The resolution of infrastructure incidents is based on the following steps:
- incident submission
- prioritization and assignment
- 1st level support
- 2nd level support (optional)
- management decision (optional)
- resolution and recovery
- incident closure
Incident Submission
Incident tickets are created in Tracking System. Tickets must be created as follows:
- enter your email address
- fill the Summary text box
- fill the Description text box
- select the appropriate Application from the list available, if none of the options available apply to your incident please select the "Other" option
- select the required Priority (optional)
- add other concerned people in CC (optional)
- select the appropriate VREVirtual Research Environment. (optional)
Prioritization and Assignment
The Infrastructure Managers assign the correct priority to the incident:
- High: tickets must be solved maximum in 2 working days or in a Maintenance Release
- Normal: tickets must be solved in one week time or in the next Minor/Major Release
- Low: tickets must be solved in two weeks time or possibly in the next Minor/Major Release
Tickets must also be assigned to one member of the Support Team. This is done either by Infrastructure Managers or by members of the Support Team. The assigned Support Team member is automatically notified by email. All email notifications are also sent to the support team mailing list.
1st Line Support
The assigned member of the Support Team analyses the ticket and resolves the issue. Reassignment of the ticket to other members of the Support Team might occur as a result of ticket analysis and resolution.

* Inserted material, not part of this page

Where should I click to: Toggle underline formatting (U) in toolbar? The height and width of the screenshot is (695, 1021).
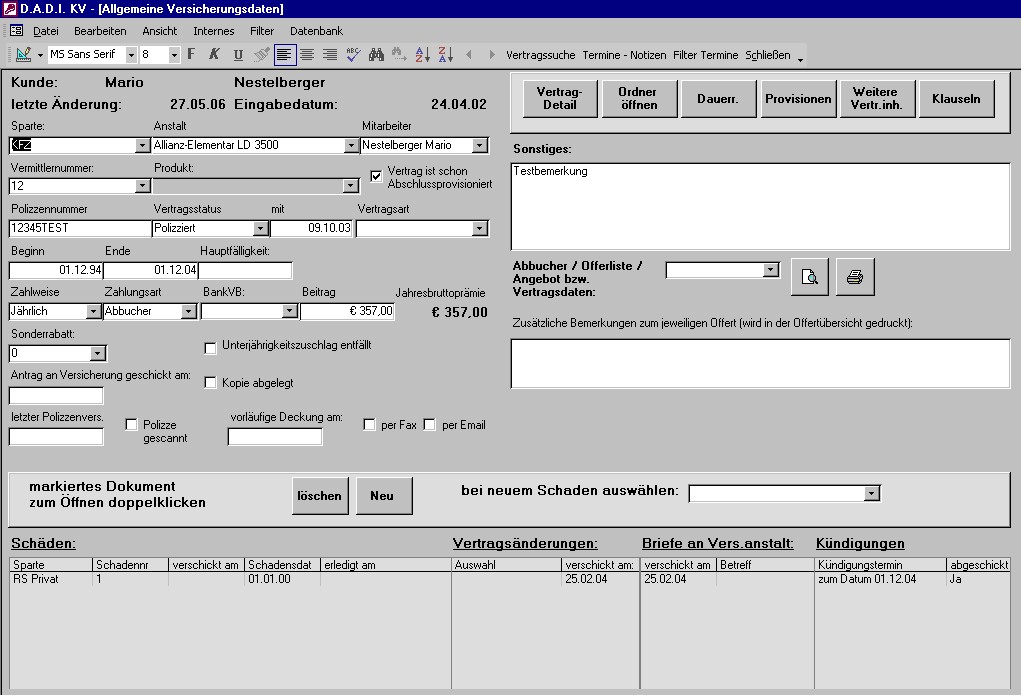tap(238, 55)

If the Support Team is not able to close the incident, the ticket is escalated to the Technical Committee (TCom) for further analysis (functional escalation).
2nd Line Support
The TCom tries to understand and solve the incident and it may change its prioritization.
If the TCom is not able to close the incident, the ticket is escalated for a final decision to the management board (hierarchical escalation).
Management Decision
The management board takes a final decision to allow the resolution of the ticket.
Resolution and Recovery
The Support Team or the TCom solves the incident and recovers the affected service to its normal status.

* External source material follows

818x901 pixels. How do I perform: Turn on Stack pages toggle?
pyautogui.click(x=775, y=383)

Different steps apply to the resolution of incident tickets, depending on the nature of the incident :
- To indicate that a problem which required the intervention on the infrastructure has been fixed, the Support Team or TCom member should assign to the Progress field the 100% value.
- To indicate that a software problem has been fixed and is now waiting for integration and testing, the Support Team or TCom member should assign the milestone "Ready to Release" to the incident ticket and assign to the Progress field the 100% value.
Incident Closure
The Support Team closes the ticket according to the ticket priority:
- High Priority: tickets can only be closed when the issue has been solved and fixed in the production ecosystem;
- Normal/Low Priority: tickets can be closed if the issue was either (1) solved and fixed in the production ecosystem, or (2) fully understood and a new issue ticket created with the tracker 'task' type.
PLEASE NOTE that in case of an intervention on the production infrastructure needed to fix an incident ( e.g. service/GHNgCube Hosting Node. restart), the entitled Support Team member should fill the Intervention Time field of the incident ticket with the info on minutes spent in the infrastructure activity.
The submitter may re-open the ticket in case he is not satisfied with the ticket response.
The Support Team maintains a knowledge database with information about the incident descriptions and resolutions. All closed tickets should be completed with an incident resolution report including the following points: Problem Description, Affected Services, and Resolution Details. This information must be provided as a final comment to the incident ticket.